Oggigiorno, risulta paradossale scrivere sul silenzio, tanto per la sua natura intrinsecamente ineffabile, come per la profonda avversione verso lo stesso che sperimenta l’uomo moderno. Sicuramente l’ipertrofia attivista e la suggestione ludico-tecnica proprie del nostro tempo c’entrano qualcosa. Questo rifiuto viscerale del silenzio, in quanto condizione imprescindibile per la contemplazione, si manifesta ai giorni nostri nelle tendenze centrifuga (fuga dal centro), all’estroversione (volgersi verso l’esterno) e dispersiva (opposta alla concentrazione), ed è intimamente legato alla paura della solitudine. Oggi nessuno vuole stare solo, né socialmente né mentalmente, abbiamo escluso il silenzio e ci consegniamo a tutti i tipi d’intrattenimento per sfuggire dalla nostra interiorità, ragion per cui molte persone non raggiungeranno mai il centro del loro essere, perché temono di trovarsi con se stessi, nella solitudine del cuore, trovandosi esiliati dalla loro vera esistenza, sommersi nell’ignoranza di se stessi.

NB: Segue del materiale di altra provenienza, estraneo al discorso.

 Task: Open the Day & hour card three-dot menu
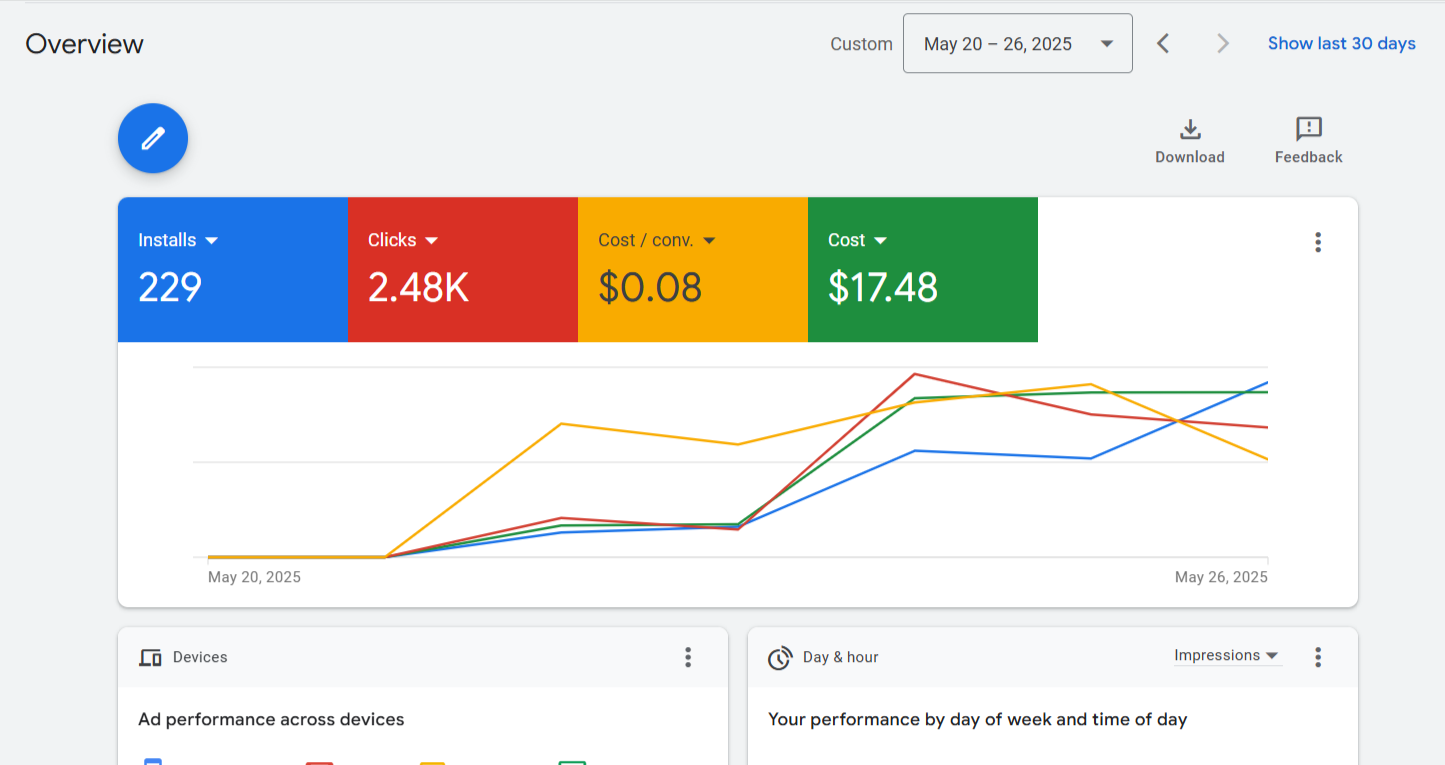[1318, 657]
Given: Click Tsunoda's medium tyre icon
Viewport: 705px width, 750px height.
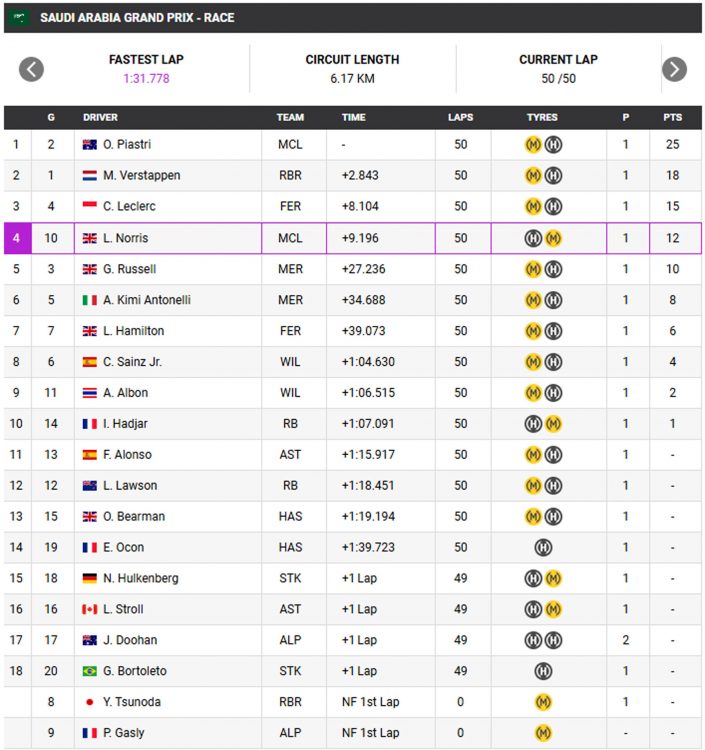Looking at the screenshot, I should coord(543,702).
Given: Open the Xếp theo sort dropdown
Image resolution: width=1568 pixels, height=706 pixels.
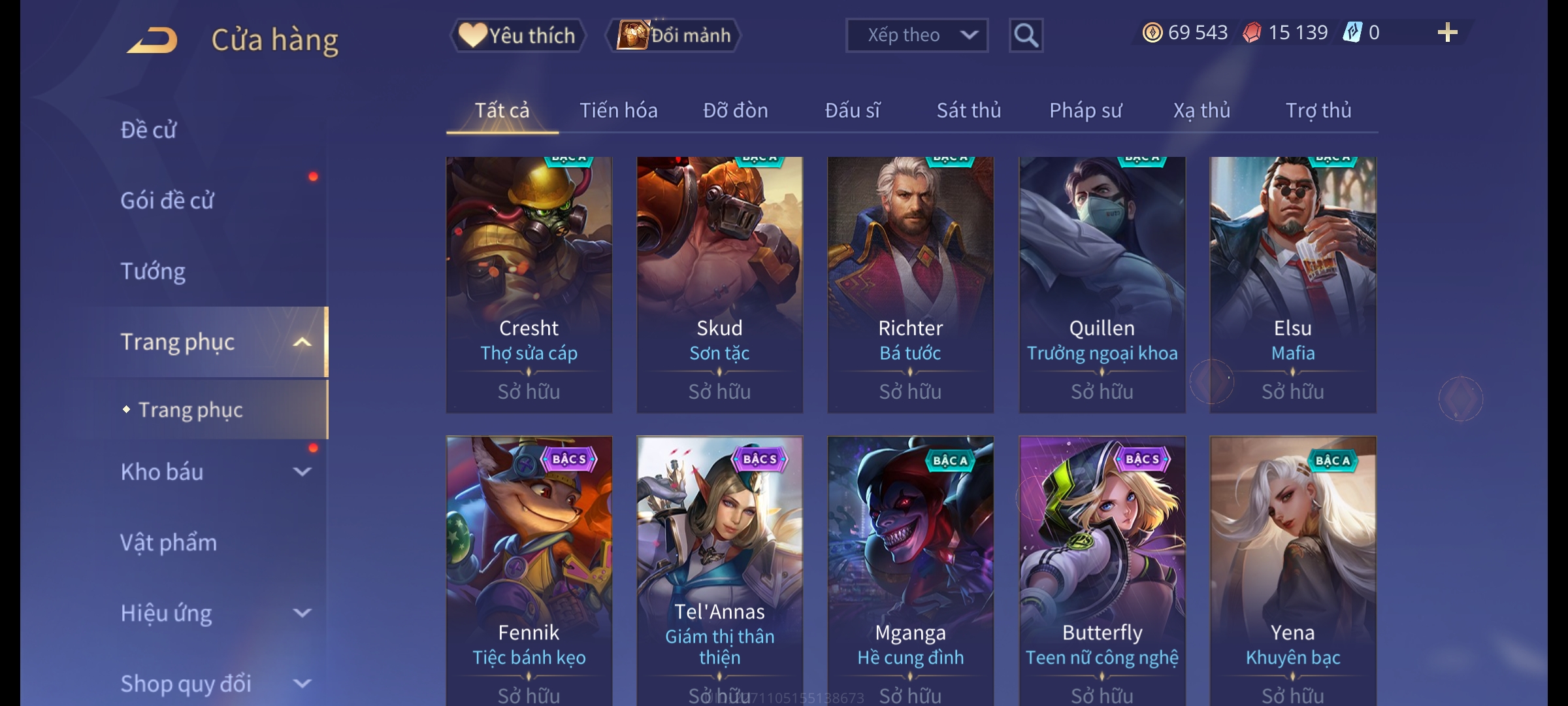Looking at the screenshot, I should [917, 35].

Per quanto riguarda la relazione tra silenzio e solitudine riteniamo opportuno riferirci a queste parole di René Guénon: «Quanto alla solitudine, conviene notare innanzitutto che la sua associazione con il silenzio è in certo qual modo normale e persino necessaria, e che, anche in presenza di altri esseri, colui che fa in lui il perfetto silenzio s’isola con ciò stesso forzatamente da loro; del resto, silenzio e solitudine sono pure implicati ugualmente l’uno e l’altro nel significato del termine sanscrito mauna, che con ogni probabilità è, nella tradizione indù, quello che si applica più esattamente a uno stato come quello di cui parliamo presentemente»[9].

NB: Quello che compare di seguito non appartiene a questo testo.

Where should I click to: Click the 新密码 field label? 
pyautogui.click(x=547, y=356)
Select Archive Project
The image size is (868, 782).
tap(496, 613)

A nostro parere l’esortazione e l’obbligo di mantenere il silenzio hanno diversi significati. In primo luogo, il silenzio ha una giustificazione morale (praticare la virtù e astenersi dal peccato) relativi all’obbedienza e alla disciplina, vale a dire alla sottomissione della volontà umana a quella divina. Così, si tratta d’umiliare l’ego, l’avversario interno, il “drago” che deve essere combattuto nell’anima umana[10], privandolo del suo sostentamento principale: la verbosità incessante e il discorso mentale ininterrotto e ricorrente che alimentando la natura illusoria dell’ego.

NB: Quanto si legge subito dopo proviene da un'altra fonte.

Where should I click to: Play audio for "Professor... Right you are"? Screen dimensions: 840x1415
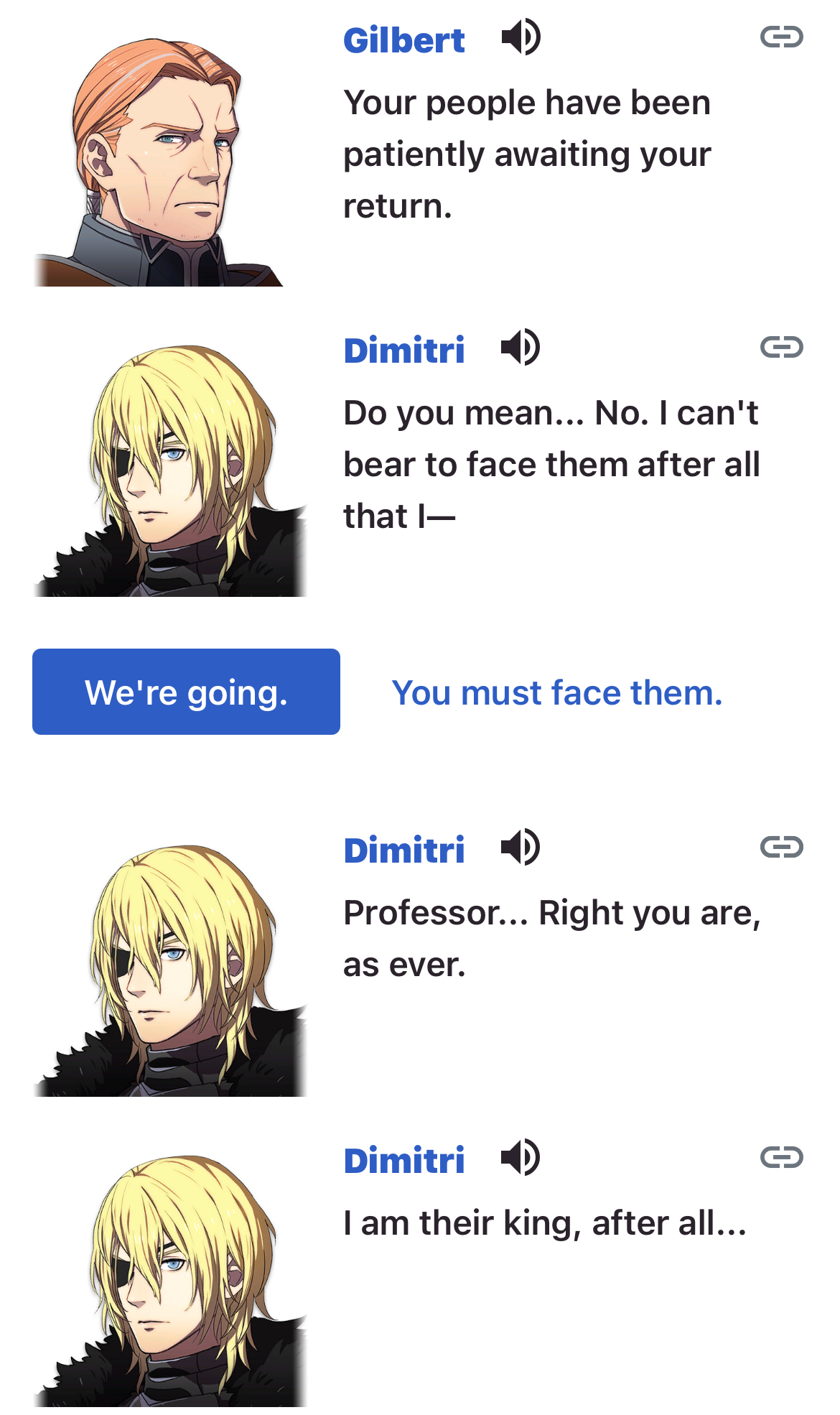pyautogui.click(x=521, y=848)
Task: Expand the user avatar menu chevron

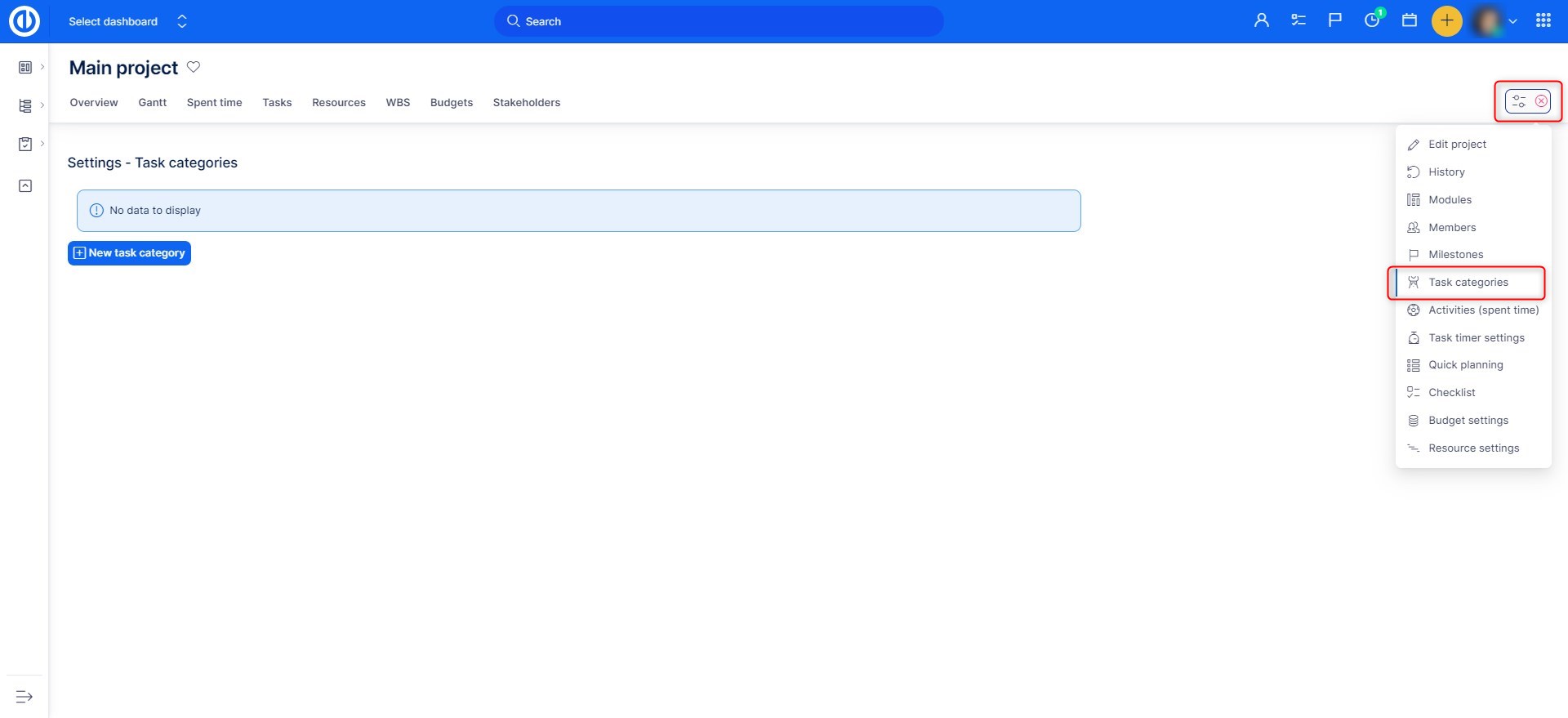Action: click(1512, 21)
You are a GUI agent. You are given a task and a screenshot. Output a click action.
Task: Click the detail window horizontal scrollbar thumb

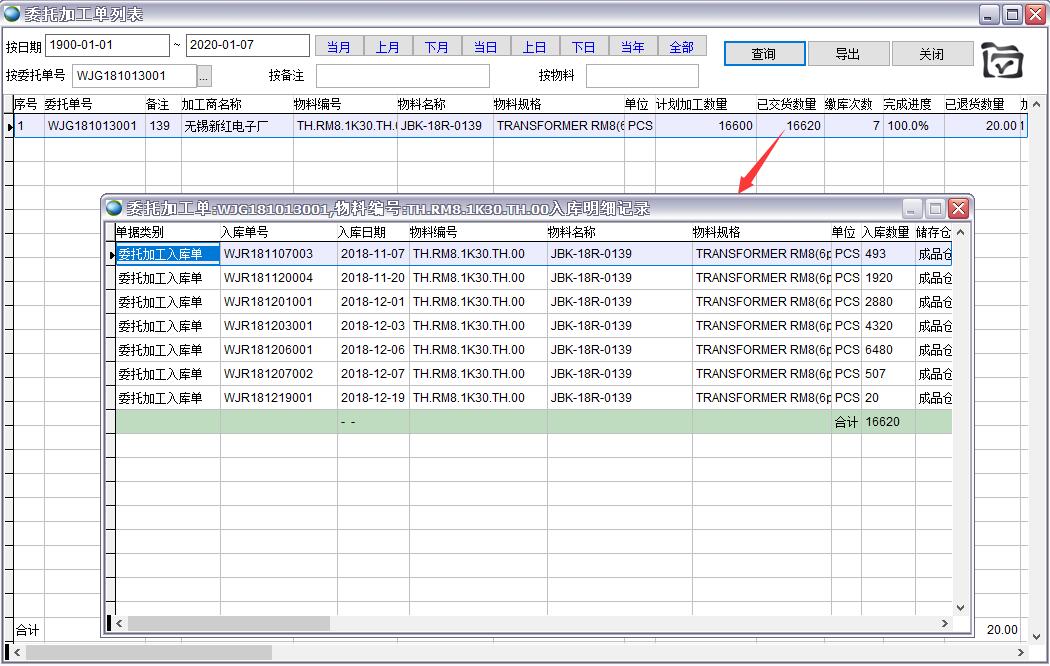228,623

Ma, al di là di quest’interpretazione, pensiamo che la vera ragione del silenzio risieda nella sua dimensione metafisica. Crediamo si possa stabilire un’analogia o equivalenza tra il ternario Non Essere-notte-silenzio e il suo corrispondente Essere-giorno-parola, essendo quest’ultimo un’affermazione o manifestazione del primo. Infatti, come dice Guénon: «La molteplicità, essendo inerente alla manifestazione, e accentuandosi tanto più, se così si può dire, che si scende a gradi più inferiori di questa, allontana dunque necessariamente dal non manifestato; così l’essere che vuole mettersi in comunicazione con il Principio deve innanzitutto fare l’unità in se stesso, per quanto possibile, con l’armonizzazione e l’equilibrio di tutti i suoi elementi, e deve anche, allo stesso tempo, isolarsi da ogni molteplicità a lui esteriore. L’unificazione così realizzata, anche se è ancora solo relativa nella maggior parte dei casi, nondimeno è, secondo la misura delle attuali possibilità dell’essere, una certa conformità alla “non-dualità” del Principio; e, al limite superiore, l’isolamento assume il senso del termine sanscrito kaivalya, che, esprimendo allo stesso tempo le idee di perfezione e di totalità, arriva, quando ha tutta la pienezza del suo significato, a designare lo stato assoluto e incondizionato, quello dell’essere che è pervenuto alla Liberazione finale»[11].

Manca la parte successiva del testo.